Kosake
Here's a saibara song called "Inside this mansion" (此殿奥):
Kono tono no, oku no, oku no sakaya no, ubatamari,
Aware, ubatamari, hare,
Ubatamari, ware o, ware o kou rasi, kosakagoe naru ya, goe naru ya.
The brewery inside, inside this mansion, where the matrons gather,
Oh! where the matrons gather, yes!
The gathered matrons want me, want me, so it seems, with their strong sake voices, oh! their voices!
Kimura Noriko, editor of the book I found this in, notes that we have no other contemporaneous attestations of the word uba in this sense, but it seems fair enough to assume that it means "old woman" (for historically appropriate values of "old", of course), same as it did in later times. What I have translated "strong sake voices" is in the original a compound word: kosakagoe, from ko- ("strong, rich") + saka- ("bound form" of sake) + rendaku'd koe ("voice").

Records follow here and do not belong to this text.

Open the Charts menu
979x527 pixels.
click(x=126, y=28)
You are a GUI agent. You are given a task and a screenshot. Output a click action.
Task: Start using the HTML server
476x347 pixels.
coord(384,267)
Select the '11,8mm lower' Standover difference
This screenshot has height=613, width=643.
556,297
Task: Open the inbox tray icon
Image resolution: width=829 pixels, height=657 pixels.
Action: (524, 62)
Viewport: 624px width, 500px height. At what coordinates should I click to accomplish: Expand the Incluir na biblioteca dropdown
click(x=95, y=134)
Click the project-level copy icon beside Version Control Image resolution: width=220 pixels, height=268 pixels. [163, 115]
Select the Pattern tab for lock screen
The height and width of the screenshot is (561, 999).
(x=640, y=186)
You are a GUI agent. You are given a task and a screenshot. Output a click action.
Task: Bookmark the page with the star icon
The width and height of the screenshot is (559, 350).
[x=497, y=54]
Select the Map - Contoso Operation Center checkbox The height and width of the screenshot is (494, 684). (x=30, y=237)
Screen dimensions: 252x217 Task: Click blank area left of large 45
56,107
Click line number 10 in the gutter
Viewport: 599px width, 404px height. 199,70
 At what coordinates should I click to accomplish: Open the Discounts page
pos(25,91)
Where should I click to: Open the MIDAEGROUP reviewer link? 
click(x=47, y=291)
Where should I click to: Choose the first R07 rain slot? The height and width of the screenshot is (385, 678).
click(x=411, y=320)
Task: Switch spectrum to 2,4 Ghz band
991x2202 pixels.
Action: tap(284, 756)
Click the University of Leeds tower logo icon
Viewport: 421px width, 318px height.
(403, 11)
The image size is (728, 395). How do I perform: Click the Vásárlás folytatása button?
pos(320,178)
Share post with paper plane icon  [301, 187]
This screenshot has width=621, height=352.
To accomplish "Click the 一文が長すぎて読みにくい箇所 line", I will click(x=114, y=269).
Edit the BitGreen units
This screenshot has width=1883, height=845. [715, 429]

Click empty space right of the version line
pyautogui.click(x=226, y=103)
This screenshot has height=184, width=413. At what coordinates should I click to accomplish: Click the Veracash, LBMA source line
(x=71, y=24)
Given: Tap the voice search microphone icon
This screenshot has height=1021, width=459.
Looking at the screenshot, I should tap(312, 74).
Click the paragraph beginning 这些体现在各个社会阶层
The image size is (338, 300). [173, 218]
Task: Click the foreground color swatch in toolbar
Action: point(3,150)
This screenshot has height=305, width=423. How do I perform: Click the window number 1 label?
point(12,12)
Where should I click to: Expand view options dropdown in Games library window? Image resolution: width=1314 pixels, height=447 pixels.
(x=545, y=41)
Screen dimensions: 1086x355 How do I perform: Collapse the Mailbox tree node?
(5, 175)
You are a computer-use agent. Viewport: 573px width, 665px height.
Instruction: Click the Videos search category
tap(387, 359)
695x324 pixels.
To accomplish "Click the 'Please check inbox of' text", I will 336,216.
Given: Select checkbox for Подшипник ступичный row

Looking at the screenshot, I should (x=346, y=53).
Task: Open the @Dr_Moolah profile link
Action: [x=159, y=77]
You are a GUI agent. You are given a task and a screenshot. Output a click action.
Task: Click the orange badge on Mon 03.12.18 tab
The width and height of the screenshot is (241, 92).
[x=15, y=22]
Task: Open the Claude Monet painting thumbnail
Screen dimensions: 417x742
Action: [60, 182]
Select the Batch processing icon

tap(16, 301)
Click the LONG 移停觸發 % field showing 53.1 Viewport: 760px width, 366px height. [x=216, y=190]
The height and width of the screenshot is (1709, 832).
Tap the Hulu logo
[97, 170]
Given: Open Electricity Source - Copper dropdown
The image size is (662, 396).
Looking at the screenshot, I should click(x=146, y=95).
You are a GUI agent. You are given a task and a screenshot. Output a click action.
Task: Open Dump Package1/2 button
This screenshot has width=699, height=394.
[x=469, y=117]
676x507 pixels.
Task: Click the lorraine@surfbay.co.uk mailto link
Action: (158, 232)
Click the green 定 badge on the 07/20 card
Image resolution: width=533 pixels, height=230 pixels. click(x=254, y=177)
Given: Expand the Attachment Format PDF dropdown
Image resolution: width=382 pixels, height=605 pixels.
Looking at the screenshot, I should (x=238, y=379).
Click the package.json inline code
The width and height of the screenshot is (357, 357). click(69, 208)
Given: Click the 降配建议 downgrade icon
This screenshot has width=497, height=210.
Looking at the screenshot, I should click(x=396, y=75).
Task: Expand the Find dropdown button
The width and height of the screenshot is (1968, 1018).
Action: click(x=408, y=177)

(Kosake was a type of strong, sweet sake that you could make overnight; this page describes it as "commoner's sake". We aren't talking about high society ladies working in the brewery here.)
It's interesting that "voice" appears in rendaku'd form as goeon the next line too, even though there the kosaka- part isn't repeated. Well, it's interesting to me.
One final note: Kimura suggests that chapter 63 of the Ise monogatari may contain a reference to this song:
Momo tose ni/ hito tose taranu/ tsukumogami/ ware wo kou rasi/ omokage ni miyu
The lady with thinning hair—/ But a year short/ Of a hundred—/ Must be longing for me,/ For I seem to see her face. (English translation: McCullough 110)
Bibliography
- Kimura Noriko 木村紀子, trans. and ed. Saibara 催馬楽. Tokyo: Heibonsha, 2006. Print.
- McCullough, Helen Craig, trans. and ed. Tales of Ise. Tokyo: University of Tokyo Press, 1968. Print.
無名酒:
"The lady with thinning hair—/ But a year short/ Of a hundred—/ Must be longing for me,/ For I seem to see her face."
And see, no one seems to believe me when I think that the Ise can be quite creepy at times, and might make a reasonable basis for a horror movie.